The northern hemisphere's summer began officially just a few weeks ago, but the high temperatures already recorded in France could prompt the shutdown of some of the 58 nuclear reactors that supply 80 percent of the country's energy.So, let me get this straight: nuclear power is the answer to global warming, but if it gets too warm, we have to shut down the plants...?? Eric, want to chime in on this one...?
On Jun. 23, Electricite de France (EDF), the government electrical power monopoly that controls the nuclear facilities, was on the verge of disconnecting the Tricastin plant, located in southeast France on the Rhone River, because the temperature of the water discharged by the reactor cooling system surpassed 25 degrees centigrade, the maximum allowed under the country's environmental laws.
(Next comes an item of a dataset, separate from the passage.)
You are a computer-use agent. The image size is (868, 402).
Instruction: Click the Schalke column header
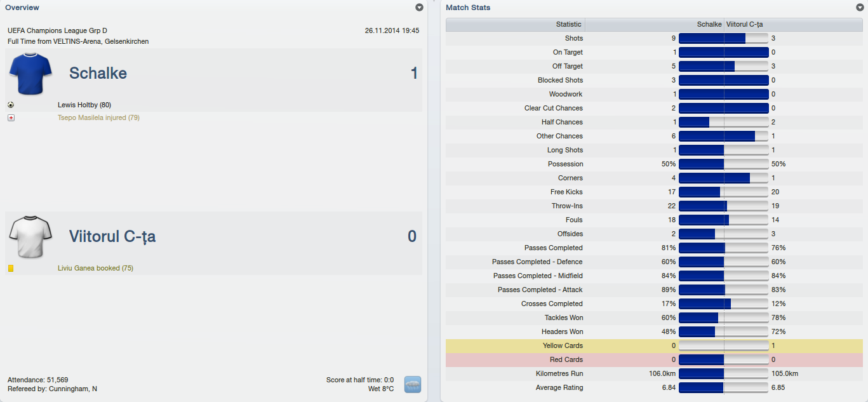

According to those rules and nuclear safety standards, the reactors must be shut down if the temperature inside rises above 50 degrees, or if the volume of the water flow falls below certain limits.
The temperatures of the water outflow also must be kept below 25 degrees in order to protect aquatic life around the power stations, and the water should not heat up more than two degrees from the time it enters until it leaves the reactor....
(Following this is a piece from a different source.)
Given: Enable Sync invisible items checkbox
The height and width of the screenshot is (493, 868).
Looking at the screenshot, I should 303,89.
[Anti-nuclear activist Stephane Lhomme] noted that in summer of 2003, when France suffered a record-setting heatwave, several nuclear plants reached the point of having to shut down. One was the Fessenheim, the country's oldest, located in the northeastern region of Alsace, bordering Germany.
In August 2003, temperatures inside the Fessenheim plant reached 50 degrees, and the facility's authorities ordered high pressure hoses to wet down the exterior walls -- a rather primitive method to cool off the reactor in an era of advanced technology.